_What to work on_.
When you reach the line that contains "Where should I", give it back exactly along with each line after it to the end of the entries; skip any pictures.

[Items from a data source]
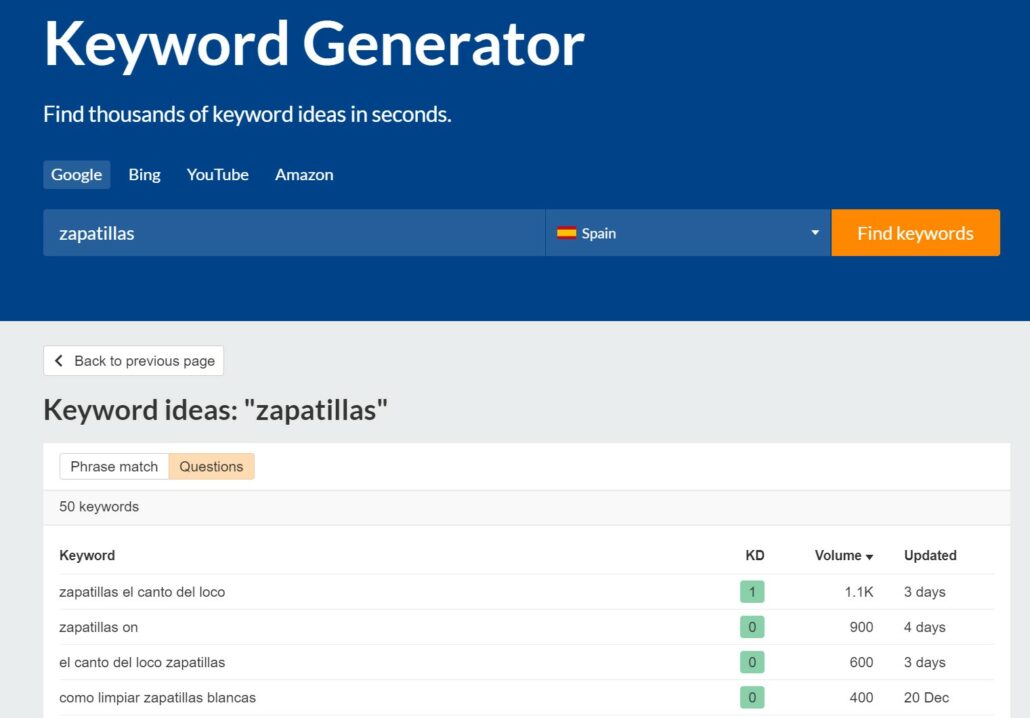Viewport: 1030px width, 718px height.
Task: Select the YouTube tab
Action: pos(217,174)
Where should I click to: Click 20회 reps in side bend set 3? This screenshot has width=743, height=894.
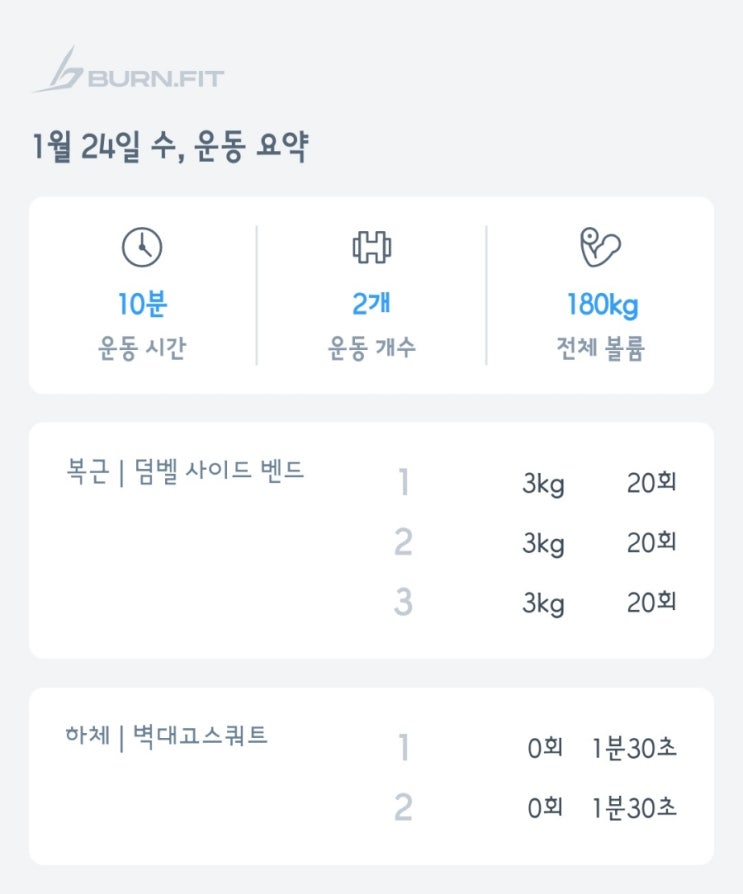pos(652,603)
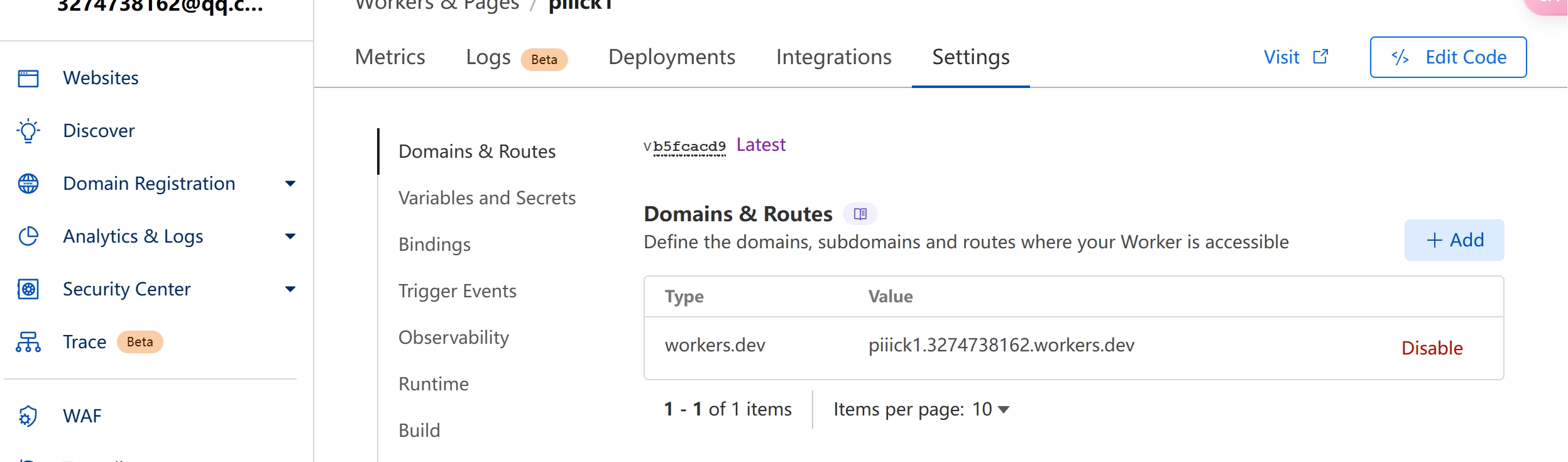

_Written response_.
Where should I click to: Click 20회 reps in side bend set 3? This screenshot has width=743, height=894.
pos(652,603)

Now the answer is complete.